╭─ Provided information

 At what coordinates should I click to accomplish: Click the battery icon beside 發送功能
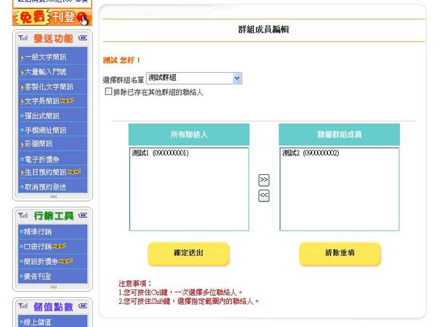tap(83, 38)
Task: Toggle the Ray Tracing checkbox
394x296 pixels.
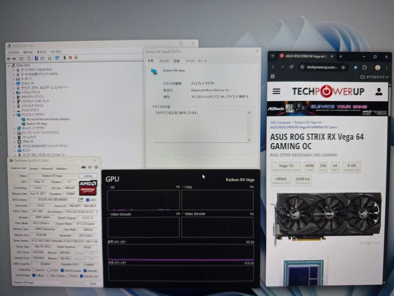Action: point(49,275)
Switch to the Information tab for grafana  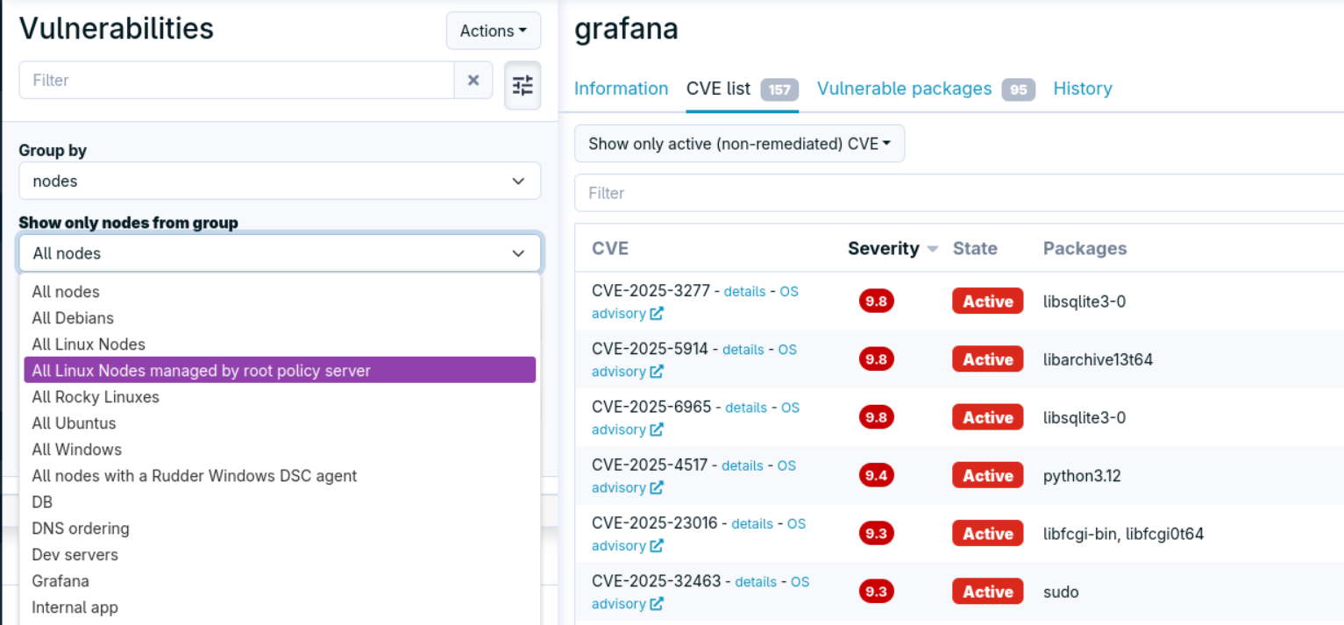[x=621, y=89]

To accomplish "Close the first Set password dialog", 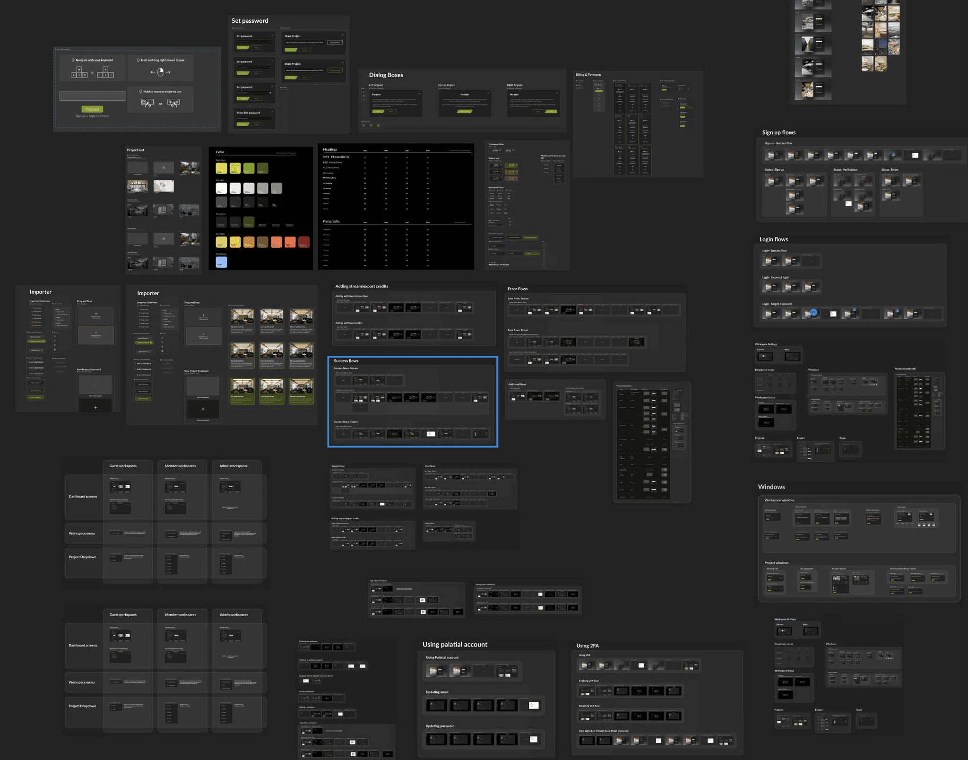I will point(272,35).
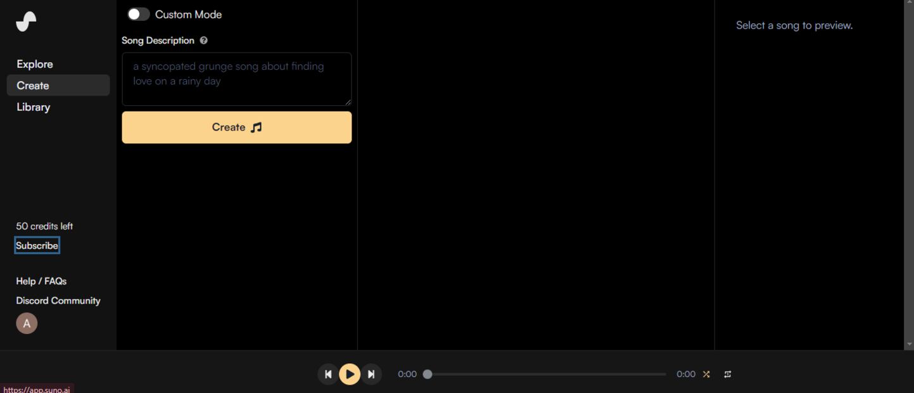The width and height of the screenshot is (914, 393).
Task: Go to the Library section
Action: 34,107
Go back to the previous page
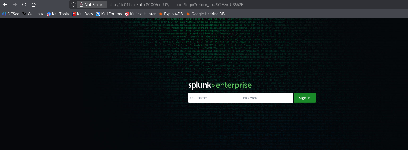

╰─

Written request: Copy each line from the rows above that includes the string "Task", and treat uppercase and lowercase letters as different.

Solution to the problem:
Task: Toggle the Ray Tracing checkbox
Task: Go to the Library section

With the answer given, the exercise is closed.